Disclaimer – I do not work for Qubole. I am also not an analyst. I am just fascinated by the Database spring that we are witnessing for last couple of years. I maintain the hope of eventual cheaper/better/faster option(s) . (update) Heck I still remember what Data General used to offer – the hardware to software solution. Way we used to schedule jobs, ask for quotas and damn – lifting the disks too from storage area to compute area. That was compute/storage on demand too :). Sir you want to analyze sales of quarter x – please bring your data, schedule your job and wait out on the console for your turn.
There are three kind of approaches vendors(new or old) have taken to Hadoop’s presence.
Traditional DB vendor with “integration story”
1. We will help you store/retrieve cold/processed data in/from hdfs, you can do your fancy jobs there, aggregate the data and we can extract it back here. Our tools can help do dumping/extraction/cleaning up. Our existing engine can help you serve workloads much better.
2. We can do a query across two stores – relational & hdfs (using own query mechanism or integrated into hive).
Traditional DB or the newSQL vendor with “Memory is cheap” –
Here traditional db is the dominant usage scenario – and messaging remains- not everybody is fb/twitter/amazon to require these solutions.
1. We can add massive memory and still use the simple database without changes to access/store models (will support Mohan, will support notions of buffer pool/locks). This will suffice for many without sophisticated hw(infiniband/storage magic) underneath.
2. The columnar access pattern dominates the workload, let us optimize for it, compress/store those maps in memory.

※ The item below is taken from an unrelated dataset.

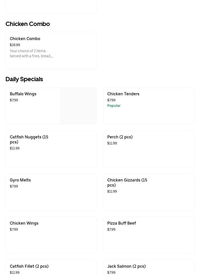Click the Pizza Buff Beef $7.99 price

point(111,229)
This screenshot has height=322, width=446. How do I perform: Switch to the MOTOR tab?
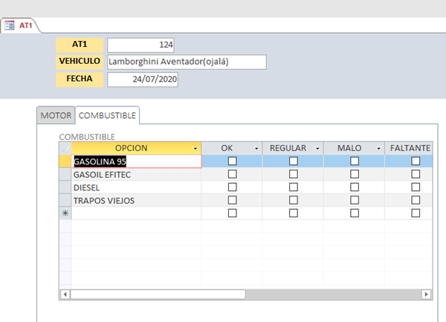pos(56,116)
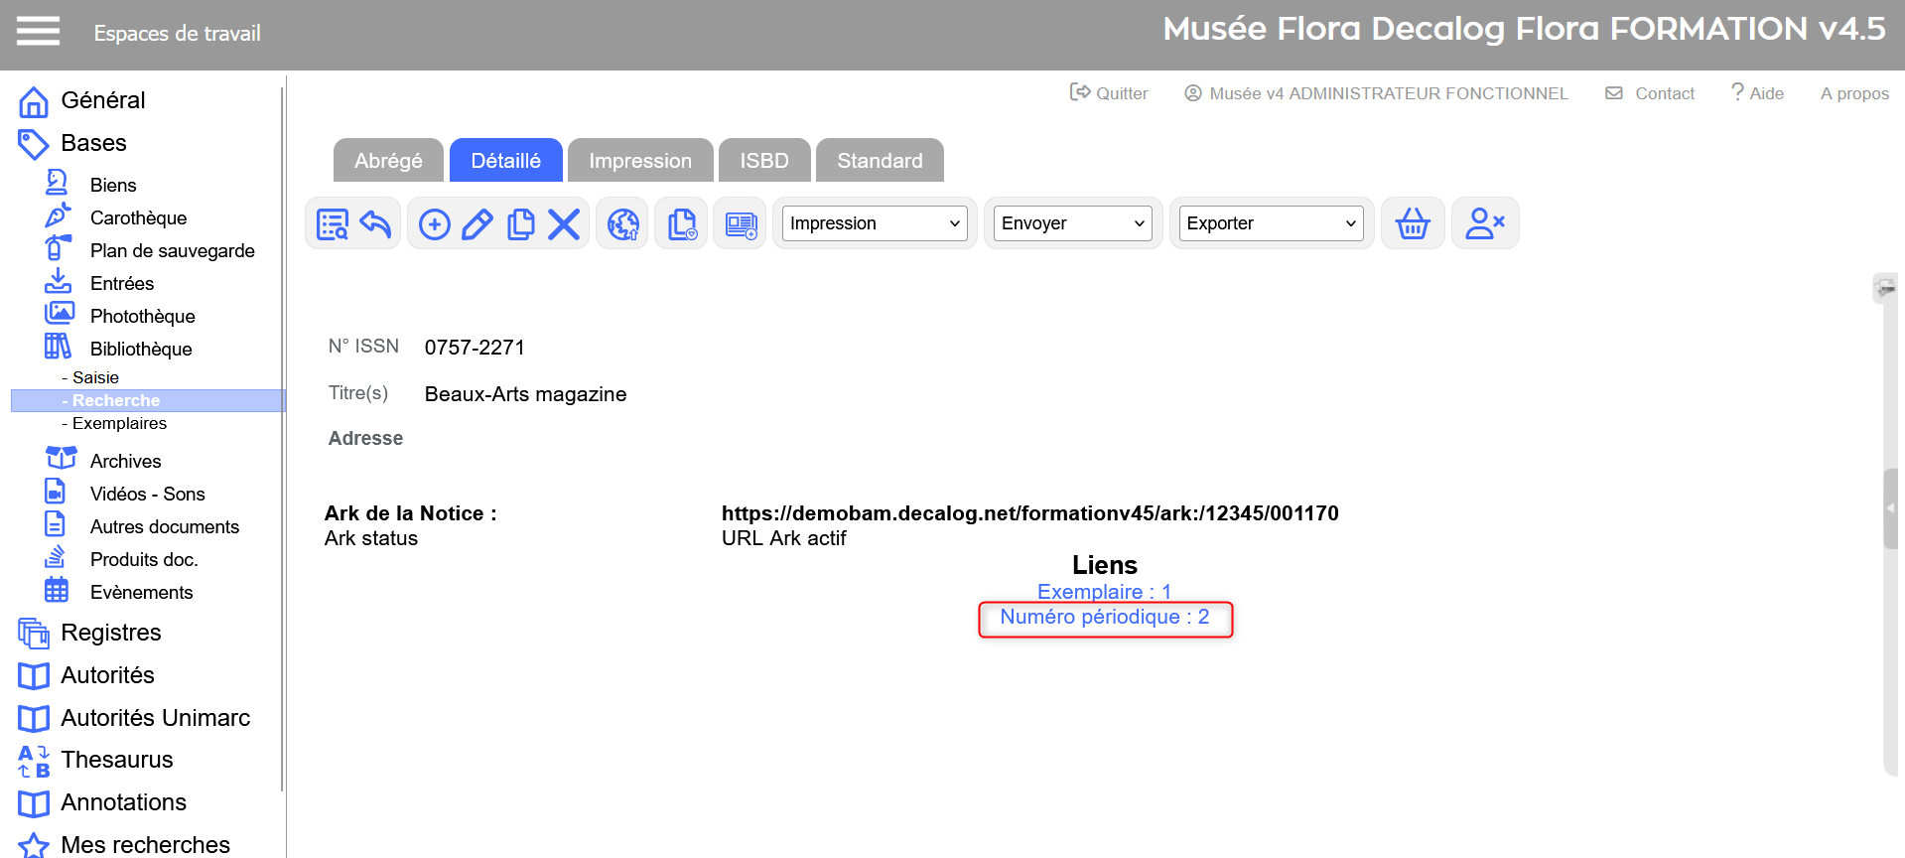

3. Let us take a leap of faith and do away with “buffer pool” and related latches/locks but maintain parity with SQL, ACID which developers understand.
Traditional DB vendors have challenges for
– Horizontal Scale out based on data as partitioned data requires awkward compromise for the columns/keys
– On other hand as the shared nothing scaleout happens – maintaining developer calm by providing min consistency – pushing changes in sync to x replica, pushing reads to replicas becomes an issue.
Pure Hadoop based vendors
– Get more efficient filesystem, add memory based cache, add something more than just mr pattern, compression at storage, HA(fixing it in innovative ways), improving operations (overcoming accidental deletes/differential backups/replications across dc? )
– Push changes which will benefit everybody into main trunk in public repository (YARN for instance or HBase)
Hosted Hadoop & services
1. Will help you create UX/Command line based clusters, change settings, monitor conditions.
2. Will really go ahead and fix/add things which are missing and make the hosted platform more appealing
3. Add security features(authentication/storage)
Qubole lies in the 2nd type of hosted vendors. Why did they attract so much love and respect from me personally? A vendor who goes and creates following deserves all the kudos.
1. Way to create quotas, Kill Mode, TestMode to data extraction/massaging world – knows what happens in real world. (Mistakes/learning on the job/bad data most of the time). Biggest of them – automagically create horsepower to create nodes based on data in jobs(?) + heuristics and scale it down
2. Missing features – upsert (how imp is that for data movement), move data out of partitions of hive(again solving practical issues)
3. Really take advantage of cloud vendor’s abilities – add/test hybrid/spot instances/ (bidding/timeout for the instances/%age of spot instances)
-If they add on-premise option to work with traditional private cloud provider – this will end search for other options.
-Working with ISVs to bundle it is alltogether different ballgame.
Another disclaimer – These are my own opinions as humble data person and do not reflect my employer. I just look at what is delivered/documented in public domain.
(update) This does not mean pure hadoop vendors are not ahead in fixing enterprise issues/meeting requests, actually they are far ahead, it is the hosted platform which is the point of discussion in this 1o min post. Some of the pure hadoop dist vendors have tougher task of thinking through what remains inside vs available outside. Training/Mentoring/competing with existing enterprise db/app sales can’t be long term goal when people are focusing on “solutions” – http://www.theregister.co.uk/2012/11/11/police_ibm_analysis_crime_prevention/. This post also bypasses excellent MPP systems and innovative ways they integrate with HDFS or Hadoop ecosystem as I have never been able to look (forget access).